1. Pouvez-vous vous présenter ?
Je suis Marco Deanesi, chirurgien vasculaire d’origine italienne. J’ai réalisé mes études entre l’Italie et la France, où je réside désormais depuis dix ans.
Ma formation est celle d’un chirurgien vasculaire classique, avec une hyperspécialisation dans la prise en charge de l’insuffisance veineuse superficielle des membres inférieurs.

2. Quels types d’interventions réalisez-vous au bloc opératoire ?

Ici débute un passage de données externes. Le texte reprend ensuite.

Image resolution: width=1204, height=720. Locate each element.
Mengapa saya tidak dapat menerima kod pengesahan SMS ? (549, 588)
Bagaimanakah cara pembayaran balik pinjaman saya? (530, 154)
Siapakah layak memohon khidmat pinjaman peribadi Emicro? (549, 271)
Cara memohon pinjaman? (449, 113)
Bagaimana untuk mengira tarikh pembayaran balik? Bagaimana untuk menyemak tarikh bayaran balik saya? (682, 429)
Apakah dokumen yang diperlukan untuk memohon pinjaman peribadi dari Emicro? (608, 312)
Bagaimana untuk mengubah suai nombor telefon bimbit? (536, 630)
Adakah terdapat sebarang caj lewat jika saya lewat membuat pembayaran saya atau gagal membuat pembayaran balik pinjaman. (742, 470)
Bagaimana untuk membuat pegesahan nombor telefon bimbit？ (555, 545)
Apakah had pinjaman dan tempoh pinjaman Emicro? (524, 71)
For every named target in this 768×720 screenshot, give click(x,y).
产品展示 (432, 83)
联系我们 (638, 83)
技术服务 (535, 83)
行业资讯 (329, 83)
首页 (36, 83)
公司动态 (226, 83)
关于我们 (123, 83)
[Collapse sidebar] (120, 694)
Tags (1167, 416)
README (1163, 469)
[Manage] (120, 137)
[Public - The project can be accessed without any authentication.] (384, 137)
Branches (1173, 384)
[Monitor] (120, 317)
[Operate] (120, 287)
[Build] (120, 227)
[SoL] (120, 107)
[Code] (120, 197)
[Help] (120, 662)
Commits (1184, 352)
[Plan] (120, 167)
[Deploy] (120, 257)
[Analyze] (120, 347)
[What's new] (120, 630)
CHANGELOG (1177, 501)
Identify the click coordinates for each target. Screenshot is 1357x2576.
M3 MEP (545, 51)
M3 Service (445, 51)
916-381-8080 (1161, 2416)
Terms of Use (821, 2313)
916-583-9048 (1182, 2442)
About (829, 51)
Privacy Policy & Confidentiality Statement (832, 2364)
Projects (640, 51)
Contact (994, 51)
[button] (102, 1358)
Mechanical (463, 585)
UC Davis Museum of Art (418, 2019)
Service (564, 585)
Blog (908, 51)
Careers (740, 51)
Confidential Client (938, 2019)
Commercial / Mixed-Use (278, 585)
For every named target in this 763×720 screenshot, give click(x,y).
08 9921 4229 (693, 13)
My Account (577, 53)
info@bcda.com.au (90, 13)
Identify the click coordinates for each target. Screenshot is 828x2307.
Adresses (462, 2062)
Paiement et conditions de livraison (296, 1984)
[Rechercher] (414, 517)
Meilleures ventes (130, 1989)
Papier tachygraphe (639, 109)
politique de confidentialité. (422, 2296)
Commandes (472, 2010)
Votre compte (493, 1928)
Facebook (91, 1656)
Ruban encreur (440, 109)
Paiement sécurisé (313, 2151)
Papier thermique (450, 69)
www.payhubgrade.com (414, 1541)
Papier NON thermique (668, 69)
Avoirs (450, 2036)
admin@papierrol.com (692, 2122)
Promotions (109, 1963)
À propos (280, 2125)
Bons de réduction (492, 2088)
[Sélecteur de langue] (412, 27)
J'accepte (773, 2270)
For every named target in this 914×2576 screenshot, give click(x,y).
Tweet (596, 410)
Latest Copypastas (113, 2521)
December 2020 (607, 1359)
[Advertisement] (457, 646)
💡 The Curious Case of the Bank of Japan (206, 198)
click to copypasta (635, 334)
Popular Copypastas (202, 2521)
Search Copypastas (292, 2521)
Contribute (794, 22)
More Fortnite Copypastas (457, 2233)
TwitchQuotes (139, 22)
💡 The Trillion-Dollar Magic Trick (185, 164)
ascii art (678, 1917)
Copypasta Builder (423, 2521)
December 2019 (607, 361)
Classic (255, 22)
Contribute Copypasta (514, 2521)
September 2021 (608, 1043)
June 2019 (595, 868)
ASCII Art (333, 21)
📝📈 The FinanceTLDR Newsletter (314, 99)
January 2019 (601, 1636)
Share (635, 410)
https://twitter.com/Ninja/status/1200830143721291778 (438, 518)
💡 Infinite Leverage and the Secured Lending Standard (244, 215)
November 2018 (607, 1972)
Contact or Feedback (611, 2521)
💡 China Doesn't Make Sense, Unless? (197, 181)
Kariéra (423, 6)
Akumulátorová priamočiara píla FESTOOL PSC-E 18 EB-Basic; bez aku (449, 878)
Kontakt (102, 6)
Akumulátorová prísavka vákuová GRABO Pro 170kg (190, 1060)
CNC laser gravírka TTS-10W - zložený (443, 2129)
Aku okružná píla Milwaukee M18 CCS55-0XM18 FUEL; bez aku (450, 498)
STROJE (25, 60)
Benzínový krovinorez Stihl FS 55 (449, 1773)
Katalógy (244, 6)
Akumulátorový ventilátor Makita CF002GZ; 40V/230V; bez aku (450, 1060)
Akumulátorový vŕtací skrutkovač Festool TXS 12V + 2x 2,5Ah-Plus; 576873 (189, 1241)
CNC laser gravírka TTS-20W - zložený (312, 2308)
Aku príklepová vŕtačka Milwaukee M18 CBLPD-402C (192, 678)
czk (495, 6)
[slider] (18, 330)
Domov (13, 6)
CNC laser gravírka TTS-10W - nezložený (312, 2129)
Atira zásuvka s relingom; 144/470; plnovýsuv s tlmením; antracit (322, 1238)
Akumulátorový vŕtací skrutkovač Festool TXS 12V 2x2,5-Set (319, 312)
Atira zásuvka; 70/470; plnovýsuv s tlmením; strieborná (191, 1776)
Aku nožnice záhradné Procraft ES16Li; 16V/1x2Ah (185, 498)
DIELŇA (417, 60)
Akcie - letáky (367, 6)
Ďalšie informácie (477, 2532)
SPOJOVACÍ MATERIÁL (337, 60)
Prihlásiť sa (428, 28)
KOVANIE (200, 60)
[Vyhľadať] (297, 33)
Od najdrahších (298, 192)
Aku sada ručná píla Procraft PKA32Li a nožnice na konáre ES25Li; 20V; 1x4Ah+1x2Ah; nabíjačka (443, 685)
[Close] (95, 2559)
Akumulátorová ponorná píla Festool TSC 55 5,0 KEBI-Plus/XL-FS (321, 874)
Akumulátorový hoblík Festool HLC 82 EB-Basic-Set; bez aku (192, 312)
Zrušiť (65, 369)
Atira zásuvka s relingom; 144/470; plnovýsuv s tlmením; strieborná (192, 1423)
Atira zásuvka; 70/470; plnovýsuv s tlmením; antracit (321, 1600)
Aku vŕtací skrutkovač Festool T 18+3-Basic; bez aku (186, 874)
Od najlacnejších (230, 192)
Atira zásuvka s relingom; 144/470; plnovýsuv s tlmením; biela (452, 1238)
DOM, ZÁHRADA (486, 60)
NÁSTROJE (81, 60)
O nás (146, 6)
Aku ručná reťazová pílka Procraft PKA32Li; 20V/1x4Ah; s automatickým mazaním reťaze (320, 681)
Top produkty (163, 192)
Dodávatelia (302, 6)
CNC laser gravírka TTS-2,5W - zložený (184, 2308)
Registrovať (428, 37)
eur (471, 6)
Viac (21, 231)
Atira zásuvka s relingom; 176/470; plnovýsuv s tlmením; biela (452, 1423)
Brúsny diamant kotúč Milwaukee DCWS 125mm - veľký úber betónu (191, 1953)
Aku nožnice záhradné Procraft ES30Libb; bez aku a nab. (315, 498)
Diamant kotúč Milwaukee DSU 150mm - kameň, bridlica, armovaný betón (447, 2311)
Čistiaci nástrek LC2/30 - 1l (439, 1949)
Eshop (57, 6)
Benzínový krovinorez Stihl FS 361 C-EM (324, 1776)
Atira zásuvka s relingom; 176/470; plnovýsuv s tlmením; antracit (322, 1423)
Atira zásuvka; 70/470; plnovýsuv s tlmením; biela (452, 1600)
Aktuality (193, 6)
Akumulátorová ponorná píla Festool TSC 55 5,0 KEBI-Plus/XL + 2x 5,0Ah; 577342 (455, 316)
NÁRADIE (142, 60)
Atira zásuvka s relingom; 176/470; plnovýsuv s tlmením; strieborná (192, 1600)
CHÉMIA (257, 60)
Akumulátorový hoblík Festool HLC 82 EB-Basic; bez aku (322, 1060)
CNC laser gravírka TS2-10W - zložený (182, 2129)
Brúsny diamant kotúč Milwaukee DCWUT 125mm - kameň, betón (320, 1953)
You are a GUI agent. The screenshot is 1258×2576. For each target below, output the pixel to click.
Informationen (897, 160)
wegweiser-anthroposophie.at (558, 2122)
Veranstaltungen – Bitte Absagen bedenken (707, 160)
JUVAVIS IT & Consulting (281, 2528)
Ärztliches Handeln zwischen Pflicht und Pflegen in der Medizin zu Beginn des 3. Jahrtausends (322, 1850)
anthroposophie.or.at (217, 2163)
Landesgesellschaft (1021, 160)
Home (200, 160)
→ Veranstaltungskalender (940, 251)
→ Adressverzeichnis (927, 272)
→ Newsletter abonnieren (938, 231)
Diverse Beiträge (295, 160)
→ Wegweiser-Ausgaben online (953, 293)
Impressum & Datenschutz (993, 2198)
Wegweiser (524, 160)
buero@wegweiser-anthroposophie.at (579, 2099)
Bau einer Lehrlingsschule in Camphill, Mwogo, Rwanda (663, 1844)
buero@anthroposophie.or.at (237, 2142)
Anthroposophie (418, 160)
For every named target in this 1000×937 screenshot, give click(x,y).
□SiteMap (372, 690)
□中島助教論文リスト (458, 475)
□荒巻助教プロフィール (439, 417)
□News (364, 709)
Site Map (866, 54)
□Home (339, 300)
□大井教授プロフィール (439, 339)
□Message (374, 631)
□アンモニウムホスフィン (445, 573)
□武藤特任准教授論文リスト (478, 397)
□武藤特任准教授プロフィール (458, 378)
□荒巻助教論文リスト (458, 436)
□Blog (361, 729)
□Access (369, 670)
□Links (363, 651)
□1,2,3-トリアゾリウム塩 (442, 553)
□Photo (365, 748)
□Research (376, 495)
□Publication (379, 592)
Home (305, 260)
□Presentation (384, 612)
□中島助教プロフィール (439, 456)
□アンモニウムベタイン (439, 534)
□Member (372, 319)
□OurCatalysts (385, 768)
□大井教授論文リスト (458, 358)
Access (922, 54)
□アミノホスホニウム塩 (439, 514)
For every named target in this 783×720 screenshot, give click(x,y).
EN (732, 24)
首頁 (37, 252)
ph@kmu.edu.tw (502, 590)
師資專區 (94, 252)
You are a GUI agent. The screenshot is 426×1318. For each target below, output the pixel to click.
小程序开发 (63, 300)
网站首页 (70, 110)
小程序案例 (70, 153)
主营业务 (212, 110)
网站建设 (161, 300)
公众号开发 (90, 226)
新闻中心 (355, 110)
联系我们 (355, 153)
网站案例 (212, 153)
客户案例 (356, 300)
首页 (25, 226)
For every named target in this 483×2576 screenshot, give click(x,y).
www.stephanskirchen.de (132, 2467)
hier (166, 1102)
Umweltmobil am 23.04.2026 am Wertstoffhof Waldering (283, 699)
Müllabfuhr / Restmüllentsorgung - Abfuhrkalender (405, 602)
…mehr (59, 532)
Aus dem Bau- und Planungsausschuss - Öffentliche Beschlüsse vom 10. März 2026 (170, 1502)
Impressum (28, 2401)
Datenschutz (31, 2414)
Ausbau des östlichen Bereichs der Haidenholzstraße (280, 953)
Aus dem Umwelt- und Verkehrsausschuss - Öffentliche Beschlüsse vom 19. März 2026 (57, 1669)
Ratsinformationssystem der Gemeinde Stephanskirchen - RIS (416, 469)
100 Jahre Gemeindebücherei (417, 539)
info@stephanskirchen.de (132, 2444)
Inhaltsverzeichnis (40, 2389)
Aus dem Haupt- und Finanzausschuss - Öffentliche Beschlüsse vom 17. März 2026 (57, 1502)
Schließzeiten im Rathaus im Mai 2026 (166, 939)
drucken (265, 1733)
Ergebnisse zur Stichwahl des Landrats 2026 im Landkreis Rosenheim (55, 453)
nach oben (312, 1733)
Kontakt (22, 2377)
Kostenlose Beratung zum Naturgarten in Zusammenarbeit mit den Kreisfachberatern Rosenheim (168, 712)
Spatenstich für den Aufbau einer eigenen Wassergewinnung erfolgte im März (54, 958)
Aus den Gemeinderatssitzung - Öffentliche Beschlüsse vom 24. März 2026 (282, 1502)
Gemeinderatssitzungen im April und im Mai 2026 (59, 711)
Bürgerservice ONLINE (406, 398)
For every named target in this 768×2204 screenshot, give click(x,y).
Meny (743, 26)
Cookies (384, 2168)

Je pratique principalement :
– L’ablation endothermique au laser des veines saphènes (grande, petite et accessoires), souvent associée à des phlébectomies
– La ligature des veines perforantes
– Et lorsque cela est nécessaire, des techniques chirurgicales ouvertes telles que la crossectomie ou le stripping.
3. Comment prenez-vous en charge la douleur et le confort du patient ?
La prise en charge de la douleur se fait à plusieurs niveaux :
Anesthésie locale par injection d’un produit anesthésiant sur les zones à traiter ;
Sédation intraveineuse, gérée par mon confrère anesthésiste au bloc opératoire ;
Anesthésie cutanée grâce à l’application préalable d’une crème type EMLA sur les points de ponction.
L’objectif est de garantir un confort optimal tout au long de l’intervention.
4. Quelles sont les complications possibles de ce type d’intervention ?
Les complications sont rares. La plus fréquente est l’apparition de micro-hématomes, qui disparaissent spontanément en quelques jours sans laisser de trace.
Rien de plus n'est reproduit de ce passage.